_WORK TO COMPLETE_. The records below hold a stretch from the line with "This screenshot has width=586, height=391." through the line with "Given: Enable the Listen permission checkbox"; return exactly those lines, ends included, and nothing more.

• • • •

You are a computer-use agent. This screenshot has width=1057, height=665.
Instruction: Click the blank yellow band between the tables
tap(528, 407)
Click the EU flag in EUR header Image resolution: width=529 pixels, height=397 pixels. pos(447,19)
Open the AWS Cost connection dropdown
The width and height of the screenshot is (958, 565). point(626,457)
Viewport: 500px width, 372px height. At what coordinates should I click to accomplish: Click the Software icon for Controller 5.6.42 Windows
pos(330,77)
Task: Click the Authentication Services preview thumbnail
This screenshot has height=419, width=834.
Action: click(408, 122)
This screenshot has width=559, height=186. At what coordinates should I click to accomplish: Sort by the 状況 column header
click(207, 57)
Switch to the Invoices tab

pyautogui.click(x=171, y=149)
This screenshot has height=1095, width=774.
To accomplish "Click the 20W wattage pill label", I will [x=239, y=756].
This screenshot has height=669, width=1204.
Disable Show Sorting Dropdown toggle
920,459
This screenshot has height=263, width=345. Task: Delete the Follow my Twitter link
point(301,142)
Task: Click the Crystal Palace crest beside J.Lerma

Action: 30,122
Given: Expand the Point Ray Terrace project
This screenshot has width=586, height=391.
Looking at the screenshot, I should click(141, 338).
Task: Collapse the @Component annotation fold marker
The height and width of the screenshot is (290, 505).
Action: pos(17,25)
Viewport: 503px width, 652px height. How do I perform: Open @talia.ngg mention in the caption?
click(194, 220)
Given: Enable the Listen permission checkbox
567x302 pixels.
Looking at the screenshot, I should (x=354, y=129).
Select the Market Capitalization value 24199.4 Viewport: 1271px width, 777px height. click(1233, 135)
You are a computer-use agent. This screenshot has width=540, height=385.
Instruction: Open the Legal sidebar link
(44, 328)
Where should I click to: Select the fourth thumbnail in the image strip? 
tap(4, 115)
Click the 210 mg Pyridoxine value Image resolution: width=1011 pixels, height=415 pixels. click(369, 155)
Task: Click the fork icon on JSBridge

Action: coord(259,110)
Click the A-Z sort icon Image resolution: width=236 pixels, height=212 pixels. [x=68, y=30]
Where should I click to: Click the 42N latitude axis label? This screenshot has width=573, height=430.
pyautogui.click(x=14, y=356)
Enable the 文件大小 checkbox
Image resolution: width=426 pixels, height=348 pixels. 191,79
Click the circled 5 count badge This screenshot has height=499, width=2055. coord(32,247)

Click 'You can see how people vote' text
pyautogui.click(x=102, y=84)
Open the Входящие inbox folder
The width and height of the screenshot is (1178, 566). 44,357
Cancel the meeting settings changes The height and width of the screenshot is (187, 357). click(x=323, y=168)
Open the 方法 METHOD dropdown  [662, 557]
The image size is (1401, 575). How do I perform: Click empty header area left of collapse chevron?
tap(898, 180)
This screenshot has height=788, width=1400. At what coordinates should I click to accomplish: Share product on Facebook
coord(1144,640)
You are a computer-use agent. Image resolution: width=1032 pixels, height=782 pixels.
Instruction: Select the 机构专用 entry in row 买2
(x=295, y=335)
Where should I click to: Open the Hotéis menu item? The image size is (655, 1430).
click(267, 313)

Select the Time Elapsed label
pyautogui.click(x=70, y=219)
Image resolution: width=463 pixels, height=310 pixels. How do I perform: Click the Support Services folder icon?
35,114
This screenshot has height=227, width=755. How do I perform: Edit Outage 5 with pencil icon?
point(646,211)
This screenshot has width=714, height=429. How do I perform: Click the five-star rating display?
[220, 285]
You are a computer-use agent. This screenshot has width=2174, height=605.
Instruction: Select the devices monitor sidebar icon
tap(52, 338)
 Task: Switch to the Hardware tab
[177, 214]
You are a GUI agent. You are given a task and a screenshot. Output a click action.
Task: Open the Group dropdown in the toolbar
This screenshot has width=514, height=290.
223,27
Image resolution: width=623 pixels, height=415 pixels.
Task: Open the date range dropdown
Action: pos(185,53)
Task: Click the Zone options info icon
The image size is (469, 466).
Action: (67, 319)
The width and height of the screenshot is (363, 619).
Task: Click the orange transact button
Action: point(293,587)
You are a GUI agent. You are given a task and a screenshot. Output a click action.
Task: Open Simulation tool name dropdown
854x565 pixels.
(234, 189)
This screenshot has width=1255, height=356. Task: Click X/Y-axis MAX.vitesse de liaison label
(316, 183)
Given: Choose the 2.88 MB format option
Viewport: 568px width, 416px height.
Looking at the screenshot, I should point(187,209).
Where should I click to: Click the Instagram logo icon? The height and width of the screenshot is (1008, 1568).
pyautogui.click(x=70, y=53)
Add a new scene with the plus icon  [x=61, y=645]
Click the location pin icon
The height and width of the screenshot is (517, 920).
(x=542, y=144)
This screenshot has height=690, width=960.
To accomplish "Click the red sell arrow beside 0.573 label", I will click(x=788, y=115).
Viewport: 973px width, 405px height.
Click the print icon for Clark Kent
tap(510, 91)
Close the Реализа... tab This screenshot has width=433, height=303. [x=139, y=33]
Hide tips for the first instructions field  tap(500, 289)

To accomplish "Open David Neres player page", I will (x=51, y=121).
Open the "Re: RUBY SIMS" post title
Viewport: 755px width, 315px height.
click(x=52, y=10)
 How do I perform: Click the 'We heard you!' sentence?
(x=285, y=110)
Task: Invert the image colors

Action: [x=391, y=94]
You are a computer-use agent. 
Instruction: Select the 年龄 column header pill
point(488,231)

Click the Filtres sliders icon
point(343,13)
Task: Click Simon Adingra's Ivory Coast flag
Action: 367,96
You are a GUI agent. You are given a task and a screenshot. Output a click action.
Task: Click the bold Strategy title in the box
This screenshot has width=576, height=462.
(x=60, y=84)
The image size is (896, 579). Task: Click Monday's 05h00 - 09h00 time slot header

• • • •

_TASK RESPONSE_.
This screenshot has width=586, height=391.
Looking at the screenshot, I should click(141, 338).
Task: Collapse the @Component annotation fold marker
The height and width of the screenshot is (290, 505).
Action: pos(17,25)
Viewport: 503px width, 652px height. How do I perform: Open @talia.ngg mention in the caption?
click(194, 220)
Given: Enable the Listen permission checkbox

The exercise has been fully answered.